TEXTE PRÉSENTÉ
===

Images de page
PDF
ePub

DE LA MORT SUBITE.

Tourdes la définit ainsi : «‹ la cessation soudaine et rapide de la vie, par suite de causes internes ou pathologiques, en dehors de toute action mécanique ou toxique, survenant inopinément chez une personne qui paraissait en bonne santé ou dont l'état de maladie ne faisait pas actuellement prévoir une issue fatale. »

Cette question est très importante, et le médecin doit en connaitre à fond toutes les circonstances, car il peut être requis par un magistrat pour constater si une mort est réelle ou apparente, pour en reconnaitre la cause, déterminer si elle est naturelle ou accidentelle, et dans ce dernier cas, dire si elle est le résultat d'un suicide ou d'un homicide. Il devra rechercher avec soin les antécédents et s'enquérir des faits particuliers à l'accident; mais, dans la grande majorité des cas, il ne pourra se prononcer qu'après l'autopsie de l'individu. Cette autopsie, suivant Devergie, doit être pratiquée avec certaines précautions: au lieu d'enlever les organes pour les étudier à part, comme dans les nécropsies ordinaires, il faut les laisser en place, de manière à voir si leurs rapports sont conservés, se rendre compte de la quantité de sang rouge ou noir qu'ils contiennent et surtout éviter de léser les vaisseaux, etc.

Causes. — Suivant la classification proposée par Bichat, et généralement acceptée aujourd'hui, la mort subite peut arriver par arrêt des fonctions du poumon, du cerveau et du cœur, organes que Bordeu appelait le trépied de la vie.

De la mort subite par arrêt des fonctions respiratoires. C'est la cause la plus fréquente. Elle peut survenir : 1o par l'arrêt des phénomènes mécaniques, à la suite de l'introduction d'un corps étranger dans les voies respiratoires, d'un abcès volumineux ouvert dans les bronches, d'une hémoptysie considérable, d'une compression brusque du thorax et des parois abdominales, qui suspend les mouvements inspiratoires, et produit une suffocation immédiate, de la pénétration des viscères abdominaux dans la cavité thoracique, etc.; -2° par l'arrêt des phénomènes chimiques, dans la congestion

pulmonaire, cause plus fréquente qu'on ne le pense, suivant Devergie, l'apoplexie pulmonaire, l'emphysème vésiculaire (Andral) ou extra-vésiculaire (Legrand du Saulle), la pneumonie, surtout chez les vieillards (Beau, Dechambre), la pleurésie, l'œdème du poumon, la tuberculisation des ganglions bronchiques, enfin les affections purement nerveuses des voies respiratoires, comme l'asthme, le spasme de la glotte, la coqueluche (Du Castel).

===

EXERCICES
A: Répondez à ces questions sur le texte sur la mort subite :
(i) Selon Devergie, que faut-il faire des organes pendant l'autopsie, plutôt que de les enlever pour les étudier à part ?
(ii) Quel nom Bordeu donnait-il au poumon, au cerveau et au cœur ?
(iii) Quelle cause de mort subite le texte présente-t-il comme la plus fréquente ?
B: Rédigez la suite du texte sur la mort subite à partir de sa dernière phrase.
La liste qui suit est un matériau indépendant du texte sur la mort subite.

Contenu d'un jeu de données
===

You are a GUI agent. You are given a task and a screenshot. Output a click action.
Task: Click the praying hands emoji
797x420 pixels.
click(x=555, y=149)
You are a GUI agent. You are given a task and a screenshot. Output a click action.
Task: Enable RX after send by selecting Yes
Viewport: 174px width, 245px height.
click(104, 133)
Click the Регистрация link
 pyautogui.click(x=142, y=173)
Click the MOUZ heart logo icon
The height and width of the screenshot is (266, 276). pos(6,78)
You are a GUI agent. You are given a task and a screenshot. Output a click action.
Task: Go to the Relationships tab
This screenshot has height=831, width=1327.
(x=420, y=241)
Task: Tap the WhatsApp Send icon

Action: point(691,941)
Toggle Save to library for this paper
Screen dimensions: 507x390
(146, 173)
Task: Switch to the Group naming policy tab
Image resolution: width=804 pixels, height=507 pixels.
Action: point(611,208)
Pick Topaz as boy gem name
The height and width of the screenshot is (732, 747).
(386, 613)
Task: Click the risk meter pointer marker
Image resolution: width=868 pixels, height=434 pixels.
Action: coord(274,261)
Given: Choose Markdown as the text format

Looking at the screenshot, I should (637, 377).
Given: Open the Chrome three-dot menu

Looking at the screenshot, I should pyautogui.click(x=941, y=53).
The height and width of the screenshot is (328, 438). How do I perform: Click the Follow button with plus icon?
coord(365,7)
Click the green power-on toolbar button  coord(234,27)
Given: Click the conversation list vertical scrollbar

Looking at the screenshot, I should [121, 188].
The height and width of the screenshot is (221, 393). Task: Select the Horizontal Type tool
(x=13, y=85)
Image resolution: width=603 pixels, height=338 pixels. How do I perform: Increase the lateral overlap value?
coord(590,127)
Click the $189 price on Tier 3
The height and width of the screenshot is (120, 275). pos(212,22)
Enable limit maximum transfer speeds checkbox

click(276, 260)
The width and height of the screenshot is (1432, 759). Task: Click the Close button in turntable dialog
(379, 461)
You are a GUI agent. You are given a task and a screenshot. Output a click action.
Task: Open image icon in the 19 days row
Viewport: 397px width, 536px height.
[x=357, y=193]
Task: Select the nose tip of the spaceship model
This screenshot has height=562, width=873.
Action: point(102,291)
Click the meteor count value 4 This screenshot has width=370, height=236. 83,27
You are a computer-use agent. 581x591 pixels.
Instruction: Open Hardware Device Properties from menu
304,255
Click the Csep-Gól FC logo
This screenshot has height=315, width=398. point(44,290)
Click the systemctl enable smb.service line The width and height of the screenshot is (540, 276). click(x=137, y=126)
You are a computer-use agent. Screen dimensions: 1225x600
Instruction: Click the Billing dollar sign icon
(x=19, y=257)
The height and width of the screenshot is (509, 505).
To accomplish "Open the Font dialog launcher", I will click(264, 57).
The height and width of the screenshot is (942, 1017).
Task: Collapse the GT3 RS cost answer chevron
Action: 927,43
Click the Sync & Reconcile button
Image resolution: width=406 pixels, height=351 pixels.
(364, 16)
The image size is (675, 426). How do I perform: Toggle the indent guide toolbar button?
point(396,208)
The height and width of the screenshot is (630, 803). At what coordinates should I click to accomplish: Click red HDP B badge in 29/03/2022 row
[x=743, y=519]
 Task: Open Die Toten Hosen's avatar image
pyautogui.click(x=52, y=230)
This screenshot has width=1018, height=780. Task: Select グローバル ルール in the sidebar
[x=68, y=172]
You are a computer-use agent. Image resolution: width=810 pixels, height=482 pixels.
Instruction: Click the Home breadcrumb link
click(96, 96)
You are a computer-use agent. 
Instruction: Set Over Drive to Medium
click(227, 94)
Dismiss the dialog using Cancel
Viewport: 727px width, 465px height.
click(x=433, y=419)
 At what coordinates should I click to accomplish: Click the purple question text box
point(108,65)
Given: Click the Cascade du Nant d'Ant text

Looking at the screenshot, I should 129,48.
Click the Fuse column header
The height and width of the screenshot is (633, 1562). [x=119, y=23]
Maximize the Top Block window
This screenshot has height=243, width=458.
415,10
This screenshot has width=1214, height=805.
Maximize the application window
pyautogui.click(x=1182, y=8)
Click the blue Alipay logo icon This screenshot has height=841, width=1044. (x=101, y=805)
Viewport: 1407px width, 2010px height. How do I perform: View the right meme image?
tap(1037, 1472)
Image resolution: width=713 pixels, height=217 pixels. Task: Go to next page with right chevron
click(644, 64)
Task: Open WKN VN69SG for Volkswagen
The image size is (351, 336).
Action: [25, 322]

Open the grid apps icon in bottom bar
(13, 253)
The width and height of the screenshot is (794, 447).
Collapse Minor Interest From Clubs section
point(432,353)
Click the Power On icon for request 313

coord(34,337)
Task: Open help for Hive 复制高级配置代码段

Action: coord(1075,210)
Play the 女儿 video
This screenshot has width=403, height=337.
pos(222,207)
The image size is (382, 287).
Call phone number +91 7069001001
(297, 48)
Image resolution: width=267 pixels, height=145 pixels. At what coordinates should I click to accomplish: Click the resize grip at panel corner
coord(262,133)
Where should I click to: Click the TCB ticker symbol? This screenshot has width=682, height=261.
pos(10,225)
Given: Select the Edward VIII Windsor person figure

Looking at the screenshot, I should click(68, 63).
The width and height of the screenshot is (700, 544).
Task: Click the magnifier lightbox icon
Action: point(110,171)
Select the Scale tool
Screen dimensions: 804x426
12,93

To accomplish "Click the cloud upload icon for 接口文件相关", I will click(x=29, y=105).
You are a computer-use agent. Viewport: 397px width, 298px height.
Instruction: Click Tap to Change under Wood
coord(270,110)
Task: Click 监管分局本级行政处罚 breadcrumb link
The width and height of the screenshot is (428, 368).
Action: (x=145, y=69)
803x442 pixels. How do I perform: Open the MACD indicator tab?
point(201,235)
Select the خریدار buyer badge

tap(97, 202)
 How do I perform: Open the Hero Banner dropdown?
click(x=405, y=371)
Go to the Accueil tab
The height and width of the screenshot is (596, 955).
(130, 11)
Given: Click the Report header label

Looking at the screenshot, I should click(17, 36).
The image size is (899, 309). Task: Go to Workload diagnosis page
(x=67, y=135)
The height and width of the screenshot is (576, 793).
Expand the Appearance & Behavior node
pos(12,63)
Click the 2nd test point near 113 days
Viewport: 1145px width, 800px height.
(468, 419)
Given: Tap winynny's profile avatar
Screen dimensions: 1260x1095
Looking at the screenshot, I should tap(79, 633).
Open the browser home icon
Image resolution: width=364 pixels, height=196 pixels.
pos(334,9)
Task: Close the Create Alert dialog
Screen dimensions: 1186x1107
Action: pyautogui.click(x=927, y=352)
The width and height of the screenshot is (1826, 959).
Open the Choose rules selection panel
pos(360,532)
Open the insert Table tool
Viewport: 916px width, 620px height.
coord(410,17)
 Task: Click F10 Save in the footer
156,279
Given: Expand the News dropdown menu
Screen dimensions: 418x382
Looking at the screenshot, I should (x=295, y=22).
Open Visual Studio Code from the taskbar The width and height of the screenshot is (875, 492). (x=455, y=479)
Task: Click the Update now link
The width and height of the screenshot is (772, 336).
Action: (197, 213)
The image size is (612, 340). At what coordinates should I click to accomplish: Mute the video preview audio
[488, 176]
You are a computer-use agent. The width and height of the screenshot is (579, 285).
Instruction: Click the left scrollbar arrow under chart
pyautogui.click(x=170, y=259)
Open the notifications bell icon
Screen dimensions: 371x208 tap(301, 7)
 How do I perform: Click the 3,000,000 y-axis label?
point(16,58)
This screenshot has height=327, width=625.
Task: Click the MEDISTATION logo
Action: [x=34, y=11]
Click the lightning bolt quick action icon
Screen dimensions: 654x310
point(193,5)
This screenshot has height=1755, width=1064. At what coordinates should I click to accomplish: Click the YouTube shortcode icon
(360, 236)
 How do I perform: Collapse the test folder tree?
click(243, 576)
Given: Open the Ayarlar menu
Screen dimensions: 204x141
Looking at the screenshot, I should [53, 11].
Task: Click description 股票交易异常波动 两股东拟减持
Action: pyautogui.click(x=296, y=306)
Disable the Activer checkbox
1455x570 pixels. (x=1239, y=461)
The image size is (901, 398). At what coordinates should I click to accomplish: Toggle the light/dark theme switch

===

RÉPONSES PAR EXERCICE
A:
(i) Il faut les laisser en place.
(ii) Le trépied de la vie.
(iii) L'arrêt des fonctions respiratoires.

B:
Devergie a insisté tout particulièrement sur la congestion pulmonaire, qui dans ce cas présente les caractères suivants injection très prononcée de toute la muqueuse des voies aériennes depuis les bronches jusqu'au larynx, quelquefois rougeur intense; mousse écumeuse toujours sanguinolente dans la trachée et les bronches; chez les noyés, elle est blanche au contraire; arborisations vasculaires très nombreuses à la face extérieure des poumons, qui remplissent toute la cavité du thorax ; — à la coupe, le parenchyme pulmonaire est d'un rouge d'autant plus foncé qu'on arrive vers les parties profondes et déclives; les gros

vaisseaux veineux sont gorgés d'un sang noir et épais. Ici, les deux phénomènes capitaux sont l'état de plénitude des vaisseaux du poumon et la coloration vive du parenchyme pulmonaire, c'est de la congestion active, très distincte de la congestion passive, beaucoup moins accentuée, que présente le poumon des noyés.

Le cœur, et surtout le cœur droit, renferme une grande quantité de sang très fluide, de même que les veines-caves et les vaisseaux qui s'y rendent, tandis que l'aorte et ses premières divisions en contiennent très peu (Legrand du Saulle).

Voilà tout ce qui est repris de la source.